> **Records for the task**

□ □ □ □ □ □ □

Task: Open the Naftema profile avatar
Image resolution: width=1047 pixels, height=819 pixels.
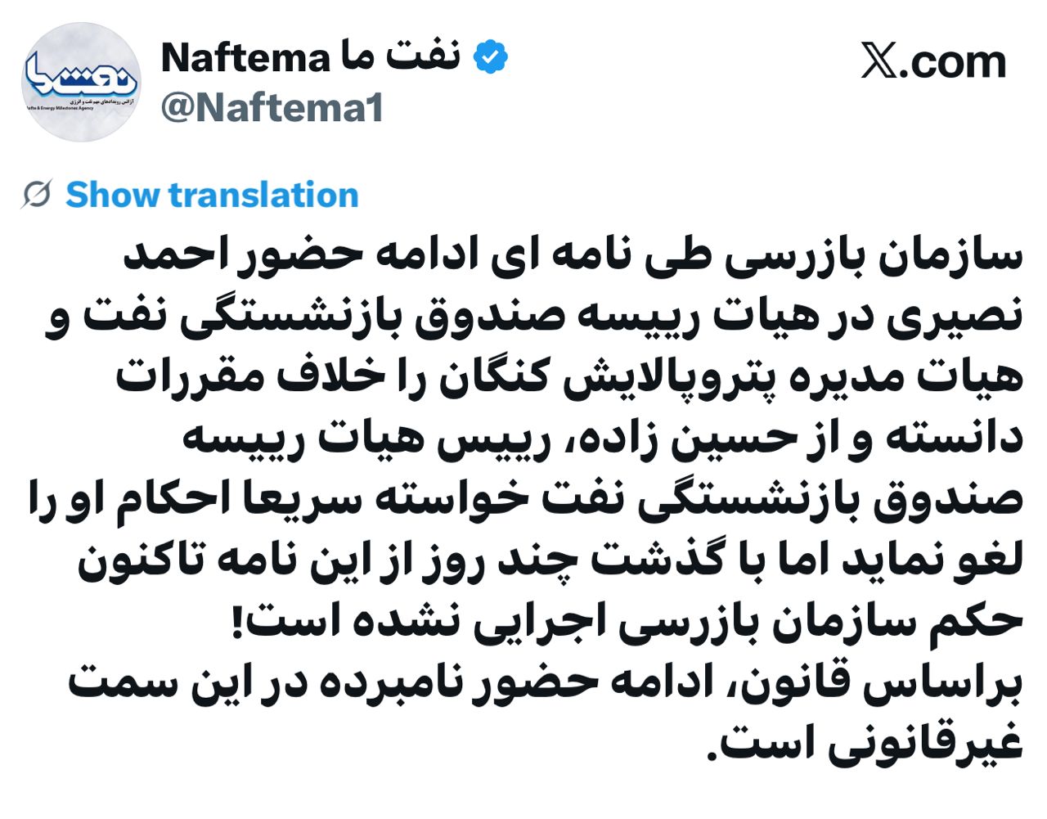Action: click(81, 82)
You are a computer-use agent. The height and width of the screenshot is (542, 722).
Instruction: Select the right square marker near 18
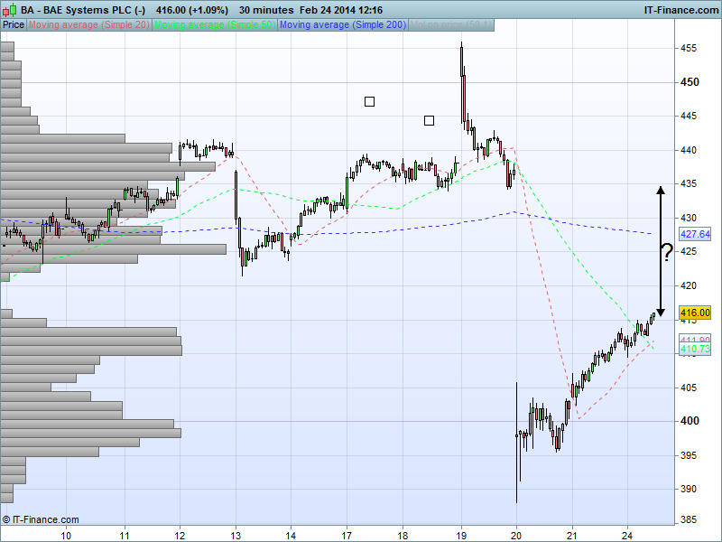point(429,120)
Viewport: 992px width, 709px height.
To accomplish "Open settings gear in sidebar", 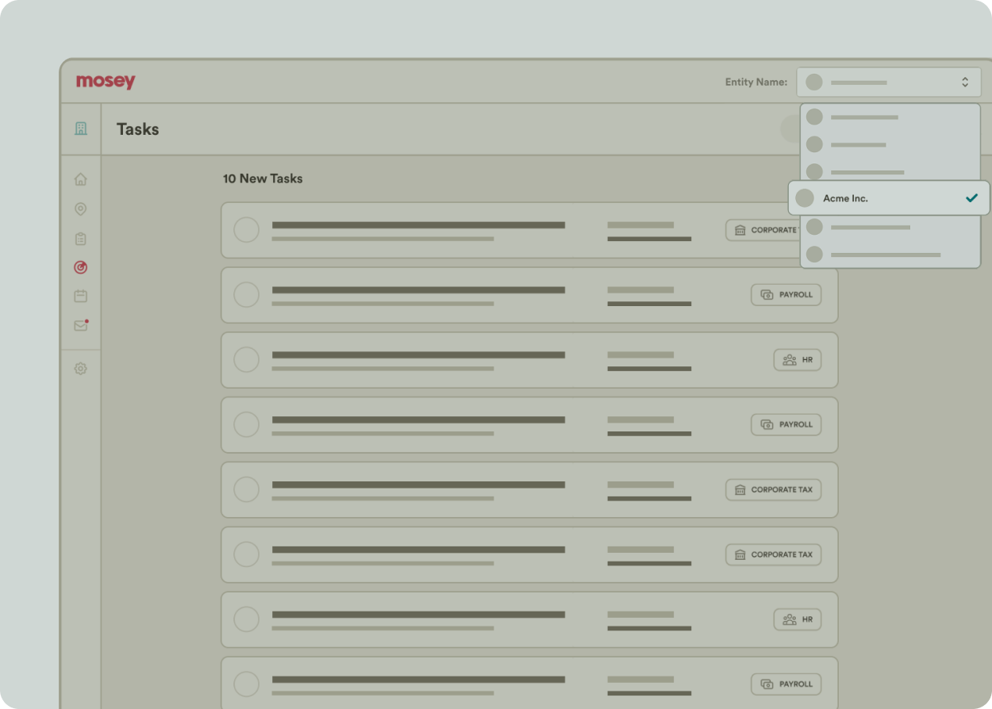I will point(80,369).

□ □ □ □ □ □ □

Pictures should not appear in the copy. Write out exactly the lines above from the first one through the line that contains "Viewport: 992px width, 709px height.".

> **Task response**
Task: Open the Naftema profile avatar
Image resolution: width=1047 pixels, height=819 pixels.
Action: click(81, 82)
You are a computer-use agent. The height and width of the screenshot is (542, 722).
Instruction: Select the right square marker near 18
point(429,120)
Viewport: 992px width, 709px height.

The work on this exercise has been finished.